LLMs are Thinking, But is it Actually Helping?
We're living in pretty wild times for AI. Large Language Models (LLMs) have gone from simple text generators to these sophisticated "thinking" machines that can solve complex math problems, write code, and even reason through multi-step puzzles. But here's an important question: when LLMs start "thinking" harder, are they actually getting better at what we need them to do?
Two research papers recently dropped that made everyone question everything they thought they knew about reasoning in AI. Let me break down what they found – and spoiler alert: the answers might surprise you.
When Smart Models Hit a Wall
The first paper, "The Illusion of Thinking," is basically a reality check for all the hype around reasoning models. Researchers from Apple took some of the best LLMs we have today – including OpenAI's o3, DeepSeek-R1, and Claude 3.7 Sonnet with thinking capabilities – and put them through their paces on controllable puzzle environments.
Why puzzles instead of existing benchmarks?

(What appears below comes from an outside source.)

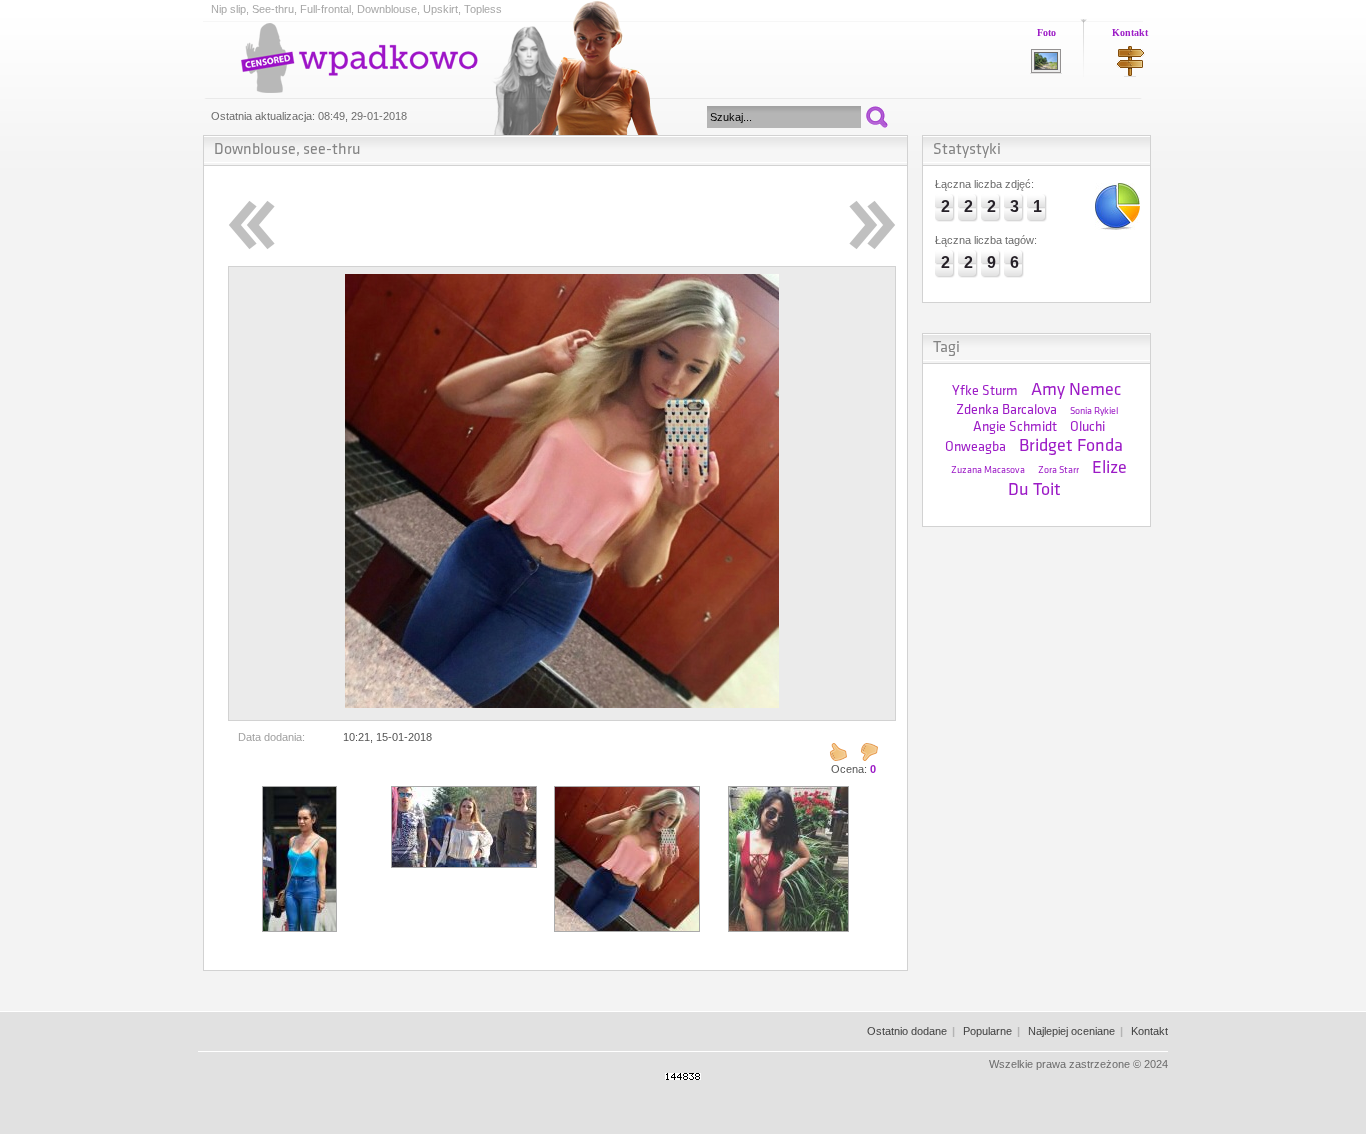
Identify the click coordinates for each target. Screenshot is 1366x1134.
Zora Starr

The researchers deliberately avoided traditional math and coding benchmarks because they're often contaminated (models might have seen similar problems during training) and don't allow for controlled complexity manipulation. Instead, they used classic puzzles like Tower of Hanoi, Checker Jumping, River Crossing, and Blocks World – problems where you can systematically dial up the difficulty by adding more disks, checkers, or blocks while keeping the core logic identical.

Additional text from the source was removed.